Supply and Demand for Rentals

3 Replies

Hi Everyone!

My husband and I are new to REI and are getting into buy and holds at this point. I have a a pretty broad question about rental saturation in varying neighborhoods. We are trying to get a sense as to what various rents are depending on the properties and areas. Through our research (mainly on Craigslist), we are finding some areas have barely any rentals available while others have a plethora of rentals. My question is: on average, is it a better idea to buy in area where there are a lot of rentals already in place or an area where there are not many? My fear is some areas won't support people wanting to rent a home. On the other side of things, if there is already a big supply of rentals needed to filled then buying in an area like that would lead to more competition for renters. Any insight would be much appreciated. Again, I know this is a pretty broad question and every market is different, but just a sense would be great! Thanks in advance!

Stephanie

Rentals may not be available in that area because it is in a higher priced neighborhood that has only owner occupants. These neighborhoods have higher prices and may not make sense as an investment. 

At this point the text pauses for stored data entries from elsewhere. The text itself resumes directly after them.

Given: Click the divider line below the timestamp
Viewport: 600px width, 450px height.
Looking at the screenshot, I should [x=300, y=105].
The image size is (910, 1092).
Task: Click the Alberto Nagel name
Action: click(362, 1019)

I wouldnt worry too much about supply and demand. Focus on trying to buy houses at a good price relative to the rents. The minimum you should look at is houses that have monthly rental rates that are 1% of the purchase price. 

I have found rent-o-meter to be a useful tool.

@Stephanie Grady

So these are the scenarios that happen with the neighborhood you look at. If you buy in an area where there are not too many properties available for rent then you know its a competitive market and as a landlord you can charge almost anything you want and still get tenants.

However, if you are in a market where there are myriads of rentals available, it means that its not in demand and the landlords are competing to get tenants. With that scenario its a race to the bottom price wise to get tenants.

As result, you may not cash flow as much as you want and you will also have no choice but to rent to the dredges of society who will only bring down the quality of the neighborhood.

What I encourage you to do is look for properties in an upcoming area (meaning there are signs of development going on, whether its a new hospital, university, shopping mall etc.) then buy it when prices are comfortably low.